Saved entries:
● ● ● ●
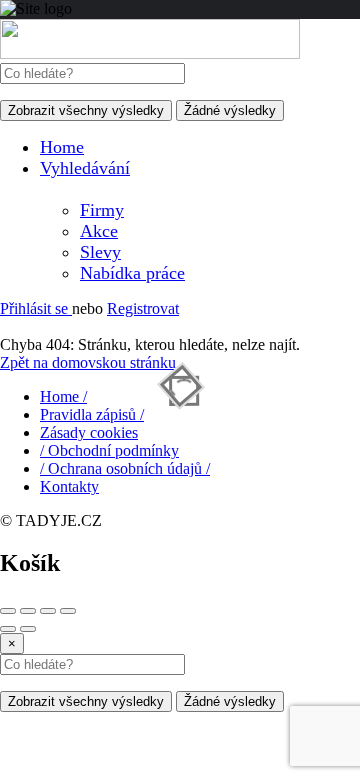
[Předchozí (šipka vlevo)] (8, 629)
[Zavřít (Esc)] (8, 611)
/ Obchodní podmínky (109, 450)
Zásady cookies (89, 432)
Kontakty (69, 486)
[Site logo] (150, 53)
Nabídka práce (132, 273)
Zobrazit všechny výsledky (86, 110)
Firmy (102, 210)
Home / (63, 396)
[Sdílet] (28, 611)
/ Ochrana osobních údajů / (125, 468)
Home (62, 147)
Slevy (100, 252)
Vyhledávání (85, 168)
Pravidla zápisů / (92, 414)
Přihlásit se (36, 308)
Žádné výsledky (230, 110)
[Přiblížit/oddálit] (68, 611)
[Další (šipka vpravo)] (28, 629)
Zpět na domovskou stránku (88, 362)
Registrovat (143, 308)
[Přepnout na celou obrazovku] (48, 611)
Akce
● ● ● ●
• [About this task] Take the entries above and copy out all lines with the string "šipka".

• [Exercise solution]
[Předchozí (šipka vlevo)] (8, 629)
[Další (šipka vpravo)] (28, 629)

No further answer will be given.